Cent soixante cinq CBP gardant des phosphatases alcalines (PAL) supérieures à 1,5 N sous AUDC ont été incluses dans cet essai multi-centrique contrôlé randomisé de phase 2. Quatre groupes ont été constitués (AOB : 10, 25 ou 50 mg/j et placebo) et le critère principal de jugement était l’évolution des PAL à 3 mois. Une diminution significative des PAL a été observée dans les 3 groupes AOB (21-25% en moyenne). Cette diminution était d’au moins 20% chez 69 % des patients AOB (vs 8% dans le groupe placebo, P<0,0003) et survenait dès le 1er mois. En outre, la γgt, les transaminases et les IgM ont significativement baissé (respectivement d’environ 50, 30 et 20%) ainsi que la concentration sérique des acides biliaires endogènes. L’effet secondaire principal a été la survenue ou la majoration d’un prurit (prurit sévère dans les groupes AOB : 16% (10 mg), 24% (25mg) et 37% (50 mg) vs 0% dans le groupe placebo). Il a en outre été observé des nausées (chez environ 10% des patients) et une diminution significative du HDL cholestérol. L’effet bénéfique sur les PAL a été maintenu chez 78 patients poursuivant la prise d’AOB en ouvert pendant un an (avec ajustement de la posologie en fonction de la sévérité du prurit).
Commentaires :
Cette étude confirme l’hypothèse de l’effet bénéfique adjuvant de l’AOB chez les CBP traitées par AUDC. Cet effet était attendu car les mécanismes d’action de l’AUDC sur la cholestase sont différents et, en particulier, l’AUDC n’a pas d’action agoniste FXR. Cet effet bénéfique biochimique n’était pas dose dépendant (10 à 50 mg/j) au contraire des effets secondaires et notamment du prurit. Un prurit a également été observé chez 25% des patients traités à la posologie de 25 mg/j dans l’essai NASH. Le mécanisme du prurit induit par l’AOB n’est pas connu. Quoiqu’il en soit, ce prurit constitue bien sûr une limitation importante à l’utilisation de l’AOB dans les maladies cholestatiques! Toutefois, une posologie de 10 mg/j semble en limiter l’incidence sans diminuer l’efficacité biochimique.
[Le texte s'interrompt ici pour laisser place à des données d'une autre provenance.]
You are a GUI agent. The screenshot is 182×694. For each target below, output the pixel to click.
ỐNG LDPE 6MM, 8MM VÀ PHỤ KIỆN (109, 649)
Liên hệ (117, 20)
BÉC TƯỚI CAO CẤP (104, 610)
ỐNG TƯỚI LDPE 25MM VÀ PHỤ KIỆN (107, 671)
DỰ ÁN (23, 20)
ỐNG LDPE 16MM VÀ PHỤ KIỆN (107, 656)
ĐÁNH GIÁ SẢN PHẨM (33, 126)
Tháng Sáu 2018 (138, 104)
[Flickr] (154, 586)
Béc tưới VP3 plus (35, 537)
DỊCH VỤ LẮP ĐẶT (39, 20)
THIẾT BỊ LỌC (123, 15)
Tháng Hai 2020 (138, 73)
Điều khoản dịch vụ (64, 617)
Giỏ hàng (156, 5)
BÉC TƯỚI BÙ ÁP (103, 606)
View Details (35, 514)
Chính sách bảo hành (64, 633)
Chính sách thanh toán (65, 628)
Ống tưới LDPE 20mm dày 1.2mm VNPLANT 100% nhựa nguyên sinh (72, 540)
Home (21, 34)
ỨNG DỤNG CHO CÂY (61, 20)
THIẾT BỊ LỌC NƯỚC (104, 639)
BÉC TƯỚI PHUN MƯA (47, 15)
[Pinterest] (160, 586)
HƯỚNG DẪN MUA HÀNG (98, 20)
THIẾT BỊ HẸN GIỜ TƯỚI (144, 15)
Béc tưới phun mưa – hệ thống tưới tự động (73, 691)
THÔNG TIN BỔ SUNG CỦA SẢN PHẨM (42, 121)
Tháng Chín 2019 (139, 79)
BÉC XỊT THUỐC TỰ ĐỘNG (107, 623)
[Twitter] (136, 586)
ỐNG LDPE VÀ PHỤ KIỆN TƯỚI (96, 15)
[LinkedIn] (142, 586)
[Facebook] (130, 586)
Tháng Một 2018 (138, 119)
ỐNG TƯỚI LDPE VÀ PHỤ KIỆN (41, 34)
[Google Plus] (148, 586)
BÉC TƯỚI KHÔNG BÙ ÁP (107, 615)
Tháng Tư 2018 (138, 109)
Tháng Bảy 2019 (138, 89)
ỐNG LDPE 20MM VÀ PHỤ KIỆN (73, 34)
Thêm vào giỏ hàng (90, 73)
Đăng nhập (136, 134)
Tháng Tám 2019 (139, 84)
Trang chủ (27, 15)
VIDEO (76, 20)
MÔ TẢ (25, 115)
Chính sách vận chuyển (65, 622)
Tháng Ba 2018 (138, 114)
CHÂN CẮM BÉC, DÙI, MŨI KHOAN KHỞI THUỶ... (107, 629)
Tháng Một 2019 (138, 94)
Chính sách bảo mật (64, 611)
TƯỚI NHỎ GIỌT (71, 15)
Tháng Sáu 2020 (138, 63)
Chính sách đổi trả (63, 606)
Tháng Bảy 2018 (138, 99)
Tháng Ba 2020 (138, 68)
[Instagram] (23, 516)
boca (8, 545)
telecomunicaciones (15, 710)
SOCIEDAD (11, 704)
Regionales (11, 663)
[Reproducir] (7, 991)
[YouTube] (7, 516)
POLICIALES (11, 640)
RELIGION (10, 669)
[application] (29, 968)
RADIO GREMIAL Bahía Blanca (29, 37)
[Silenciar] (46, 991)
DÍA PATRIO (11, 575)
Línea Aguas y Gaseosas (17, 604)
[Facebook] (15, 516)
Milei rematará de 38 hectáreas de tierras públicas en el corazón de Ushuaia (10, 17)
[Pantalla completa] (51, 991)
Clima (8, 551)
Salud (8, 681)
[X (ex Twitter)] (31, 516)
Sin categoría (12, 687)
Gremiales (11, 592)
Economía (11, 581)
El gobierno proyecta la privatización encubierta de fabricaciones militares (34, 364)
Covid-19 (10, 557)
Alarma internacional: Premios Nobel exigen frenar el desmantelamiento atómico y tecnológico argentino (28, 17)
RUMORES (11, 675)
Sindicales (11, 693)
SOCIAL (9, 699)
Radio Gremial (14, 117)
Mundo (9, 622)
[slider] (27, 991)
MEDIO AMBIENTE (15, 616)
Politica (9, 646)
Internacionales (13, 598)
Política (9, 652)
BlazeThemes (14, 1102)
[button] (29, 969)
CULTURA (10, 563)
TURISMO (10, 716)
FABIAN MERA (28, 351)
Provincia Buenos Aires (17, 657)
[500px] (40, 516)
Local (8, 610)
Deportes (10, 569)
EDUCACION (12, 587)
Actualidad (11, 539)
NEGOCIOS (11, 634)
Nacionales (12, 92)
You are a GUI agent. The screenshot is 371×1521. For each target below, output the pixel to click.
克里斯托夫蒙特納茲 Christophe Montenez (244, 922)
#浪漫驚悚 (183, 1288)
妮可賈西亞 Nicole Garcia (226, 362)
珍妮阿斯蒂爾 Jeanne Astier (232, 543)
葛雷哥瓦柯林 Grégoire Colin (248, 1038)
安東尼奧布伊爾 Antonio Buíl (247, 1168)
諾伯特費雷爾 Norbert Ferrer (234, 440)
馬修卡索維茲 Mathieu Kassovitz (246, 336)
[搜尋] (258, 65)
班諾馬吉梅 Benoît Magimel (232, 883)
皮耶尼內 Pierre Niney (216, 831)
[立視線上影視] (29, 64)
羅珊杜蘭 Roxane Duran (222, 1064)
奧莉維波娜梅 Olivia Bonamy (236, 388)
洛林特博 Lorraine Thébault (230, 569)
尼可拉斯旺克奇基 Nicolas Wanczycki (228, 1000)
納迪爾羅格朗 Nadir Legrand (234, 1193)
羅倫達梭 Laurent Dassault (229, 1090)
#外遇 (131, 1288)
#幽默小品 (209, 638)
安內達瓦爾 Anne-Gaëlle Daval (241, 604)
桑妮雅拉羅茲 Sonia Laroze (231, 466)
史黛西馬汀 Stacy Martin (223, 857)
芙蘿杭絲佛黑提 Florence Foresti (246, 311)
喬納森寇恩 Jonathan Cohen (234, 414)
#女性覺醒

Une autre potentielle limitation est constituée par la baisse du HDL cholestérol, observée également dans l’essai NASH (en outre associée à une augmentation du LDL cholestérol), bien que les évènements cardiovasculaires ne soient pas fréquents chez les CBP.
Clairement, des essais thérapeutiques plus longs évaluant l’AOB à la posologie de 10 mg/j avec des critères de jugement non exclusivement biochimiques sont nécessaires avant d’envisager son utilisation dans les CBP ne répondant pas (ou peu) à l’AUDC. Néanmoins, cette étude d’une classe thérapeutique innovante doit être saluée, d’autant plus que d’autres molécules de cette même classe sont en cours de développement. D’autres agents pour le traitement des maladies cholestatiques sont en cours d’évaluation : acide nor-ursodésoxycholique, agonistes PPAR (fibrates), inhibiteurs d’ASBT (permettant de limiter l’absorption intestinale des acides biliaires), modulateurs de TGR5 (récepteur des acides biliaires)… Il est hautement probable que certaines de ces molécules viendront seconder notre « bon vieil » AUDC dans les années à venir.